Re: [RESEND PATCH v1 1/5] mm: vmalloc must set pte via arch code

From: Lorenzo Stoakes
Date: Mon May 15 2023 - 07:25:45 EST


On Mon, May 15, 2023 at 09:29:16AM +0100, Ryan Roberts wrote:
> Hi Lorenzo,
>
> Thanks for the review - I appreciate it!
>
>
> On 13/05/2023 14:14, Lorenzo Stoakes wrote:
> > You've not cc'd the vmalloc reviewers, including the author of 3e9a9e256b1e
> > whose patch you purport to fix. Please remember to run get_maintainers.pl
> > on all files you patch and cc them at least on relevant patches.
> >
> > Have added Christoph + Uladzislau as cc.
>
> I did run get_maintainers.pl, but it gave me 82 names. I assumed I wouldn't be
> making any friends by CCing everyone, so tried to choose what I thought was a
> sensible base. I guess I didn't quite get it right. Sorry about that. Thanks for
> noticing and adding the right people.

Right you mean across the whole of the patch set? Different people have
different approaches as to how to cc patch sets as a whole, but it's not
optional to include maintainers and reviewers on patches, so you should at least
cc- them on individual patches.

It's ok, it's really easy to mess this up, I have managed every variant of doing
this the wrong way myself... :)

>
> >
> > You'll definitely want an ack from Christoph on this!
> >
> > On Thu, May 11, 2023 at 02:21:09PM +0100, Ryan Roberts wrote:
> >> It is bad practice to directly set pte entries within a pte table.
> >> Instead all modifications must go through arch-provided helpers such as
> >> set_pte_at() to give the arch code visibility and allow it to validate
> >> (and potentially modify) the operation.
> >
> > This does make sense, and I see for example in xtensa that an arch-specific
> > instruction is issued under certain circumstances so I do suspect we should
> > do this.
>
> arm64 provides another example, where barriers are required to ensure the page
> table walker sees the new pte and no fault is raised. See
> arch/arm64/include/asm/pgtable.h:set_pte() (which is called by its
> implementation of set_pte_at()).

Ack, yeah I do think your patch is correct.

>
> >
> > As for validation, the function never indicates an error, so only in the
> > sense that a WARN_ON() could _in theory_ trigger is it being
> > validated. This might be quite a nitty point :) as set_pte_at() has no
> > means of indicating an error. But maybe to be pedantic 'check' rather than
> > 'validate'?
>
> I'm sorry, I'm not sure what you are asking here? set_pte_at() forms part of the
> contract with he arch code and is defined never to return an error. Some
> implementations might have code enabled in debug configs to detect incorrect
> usage and emit warnings (see arm64's implementation).

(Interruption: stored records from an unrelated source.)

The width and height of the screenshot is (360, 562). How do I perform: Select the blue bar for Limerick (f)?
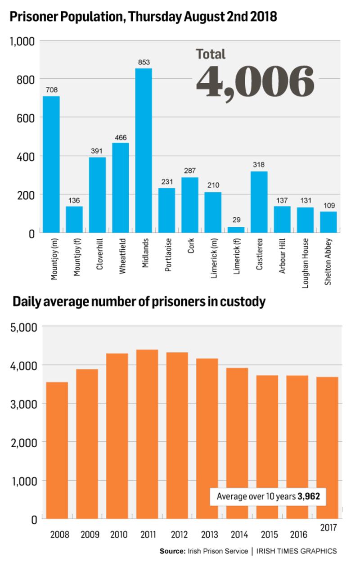[x=236, y=230]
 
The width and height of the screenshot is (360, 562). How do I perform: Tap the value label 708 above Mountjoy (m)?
[x=51, y=90]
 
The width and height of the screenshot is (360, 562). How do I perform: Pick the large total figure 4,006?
[x=255, y=82]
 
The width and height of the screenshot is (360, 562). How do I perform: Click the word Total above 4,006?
[x=211, y=54]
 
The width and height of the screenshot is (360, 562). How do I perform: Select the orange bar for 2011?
[x=148, y=434]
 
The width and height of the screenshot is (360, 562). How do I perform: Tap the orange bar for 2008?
[x=57, y=450]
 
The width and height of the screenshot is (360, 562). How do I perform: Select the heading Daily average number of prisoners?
[x=139, y=302]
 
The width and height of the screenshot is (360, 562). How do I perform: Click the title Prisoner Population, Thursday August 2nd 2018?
[x=143, y=17]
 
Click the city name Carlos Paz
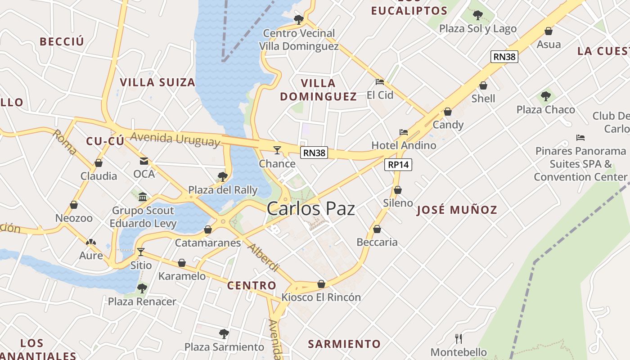[310, 209]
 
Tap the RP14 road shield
[399, 165]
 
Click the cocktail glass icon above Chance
[277, 150]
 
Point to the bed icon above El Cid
[380, 82]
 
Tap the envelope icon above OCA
[144, 161]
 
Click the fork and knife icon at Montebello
[459, 338]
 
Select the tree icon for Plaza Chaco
[546, 96]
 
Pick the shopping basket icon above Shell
[483, 86]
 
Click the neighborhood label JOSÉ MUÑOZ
[457, 210]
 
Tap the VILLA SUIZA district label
[158, 82]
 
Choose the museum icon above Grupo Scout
[143, 197]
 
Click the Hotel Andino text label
[404, 145]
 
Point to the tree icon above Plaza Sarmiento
[224, 334]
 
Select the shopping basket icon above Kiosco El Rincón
[321, 284]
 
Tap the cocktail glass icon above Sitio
[141, 252]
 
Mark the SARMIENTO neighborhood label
[344, 344]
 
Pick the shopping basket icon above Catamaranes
[208, 230]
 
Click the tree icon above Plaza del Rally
[222, 176]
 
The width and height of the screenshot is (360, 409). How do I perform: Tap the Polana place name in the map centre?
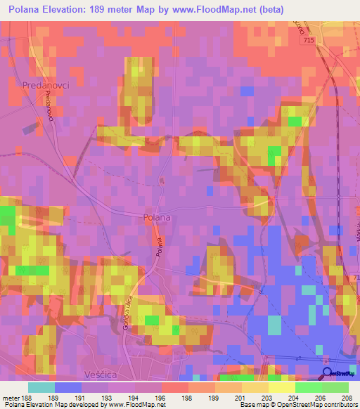tap(156, 217)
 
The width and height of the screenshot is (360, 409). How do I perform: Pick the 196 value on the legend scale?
tap(160, 397)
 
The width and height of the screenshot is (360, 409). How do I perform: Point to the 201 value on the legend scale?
tap(240, 397)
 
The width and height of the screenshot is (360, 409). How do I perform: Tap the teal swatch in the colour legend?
tap(41, 387)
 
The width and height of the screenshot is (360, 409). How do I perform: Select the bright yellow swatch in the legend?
tap(281, 387)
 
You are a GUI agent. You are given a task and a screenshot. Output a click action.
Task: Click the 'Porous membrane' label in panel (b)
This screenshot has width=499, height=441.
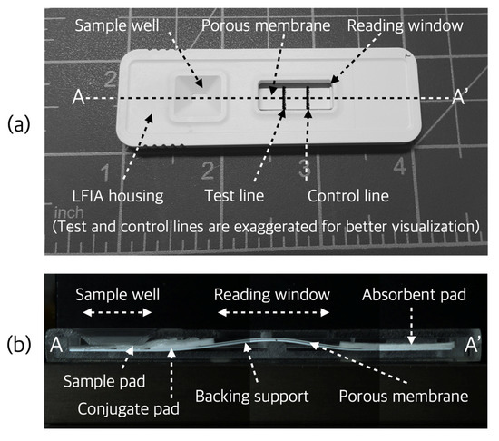[x=404, y=397]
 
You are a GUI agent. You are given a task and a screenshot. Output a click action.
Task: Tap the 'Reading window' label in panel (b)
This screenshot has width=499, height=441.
[x=270, y=295]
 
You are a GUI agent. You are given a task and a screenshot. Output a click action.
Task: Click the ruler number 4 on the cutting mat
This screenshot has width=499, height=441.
[x=398, y=166]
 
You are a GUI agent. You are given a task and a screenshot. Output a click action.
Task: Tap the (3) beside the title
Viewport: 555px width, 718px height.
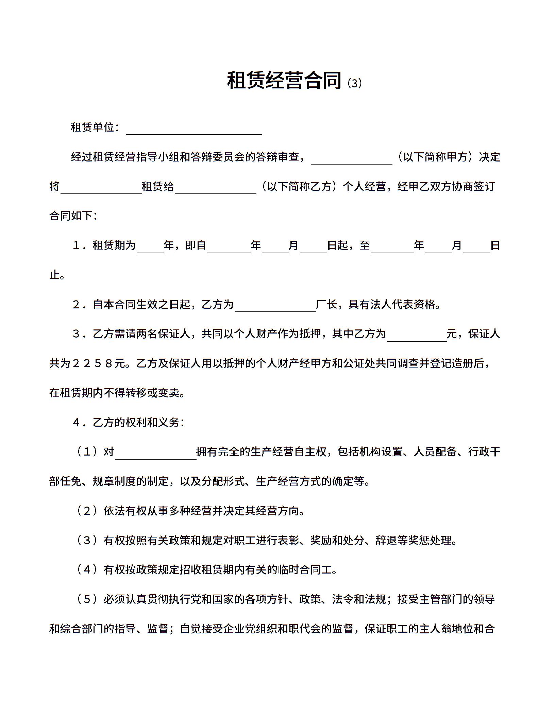coord(355,83)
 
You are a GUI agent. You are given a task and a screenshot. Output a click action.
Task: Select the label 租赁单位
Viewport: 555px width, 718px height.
coord(92,127)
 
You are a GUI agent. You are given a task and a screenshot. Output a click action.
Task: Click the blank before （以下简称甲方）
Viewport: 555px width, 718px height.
coord(351,159)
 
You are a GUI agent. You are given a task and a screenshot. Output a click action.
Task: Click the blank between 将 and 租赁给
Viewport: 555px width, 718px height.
coord(101,188)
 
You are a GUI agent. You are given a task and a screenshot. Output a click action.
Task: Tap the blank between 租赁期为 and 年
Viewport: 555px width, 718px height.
coord(150,247)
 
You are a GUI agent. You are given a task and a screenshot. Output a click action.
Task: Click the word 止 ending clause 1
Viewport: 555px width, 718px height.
coord(54,275)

I'm saying that 'validate' implies to me that you assess whether the value is
correct and behave differently accordingly. It's something of a pedantic point,
but perhaps 'check' is better here.

>
> >
> >>
> >> Fixes: 3e9a9e256b1e ("mm: add a vmap_pfn function")
> >
> > Not sure if this is really 'fixing' anything, I mean ostensibly, but not
> > sure if the tag is relevant here, that is more so for a bug being
> > introduced, and unless an issue has arisen not sure if it's
> > appropriate. But this might be a nit, again!
>
> Well I'm happy to remove it if that's the concensus. But I do believe there is a
> real bug here. At least on arm64, the barriers are needed to prevent a race with
> the page table walker. That said, the only place in the tree I can see
> vmap_pfn() used, is in the i915 driver, which I guess has never been used on an
> arm64 platform.

Yeah, again this might be a little too nitty! And I totally understand where
you're coming from, I do agree this is appears to be an issue and your solution
is right, it just feels less like an obvious 'bug' and more of an oversight. But
I am being pedantic, and am not overly worried if you retain it :)

>
> >
> >> Signed-off-by: Ryan Roberts <ryan.roberts@xxxxxxx>
> >> ---
> >> mm/vmalloc.c | 5 ++++-
> >> 1 file changed, 4 insertions(+), 1 deletion(-)
> >>
> >> diff --git a/mm/vmalloc.c b/mm/vmalloc.c
> >> index 9683573f1225..d8d2fe797c55 100644
> >> --- a/mm/vmalloc.c
> >> +++ b/mm/vmalloc.c
> >> @@ -2899,10 +2899,13 @@ struct vmap_pfn_data {
> >> static int vmap_pfn_apply(pte_t *pte, unsigned long addr, void *private)
> >> {
> >> struct vmap_pfn_data *data = private;
> >> + pte_t ptent;
> >>
> >> if (WARN_ON_ONCE(pfn_valid(data->pfns[data->idx])))
> >> return -EINVAL;
> >> - *pte = pte_mkspecial(pfn_pte(data->pfns[data->idx++], data->prot));
> >> +
> >> + ptent = pte_mkspecial(pfn_pte(data->pfns[data->idx++], data->prot));
> >> + set_pte_at(&init_mm, addr, pte, ptent);>
> > While we're refactoring, it'd be nice to stash data->pfns[data->idx] into a
> > local pfn variable.
>
> OK, I'll do this for v2.

Thanks!

>
> Thanks,
> Ryan
>
>
> >
> >> return 0;
> >> }
> >>
> >> --
> >> 2.25.1
> >>
>

Sorry to get into the weeds here a bit, overall I think this patch is fine, I
would like Christoph to take a look given it's his code however.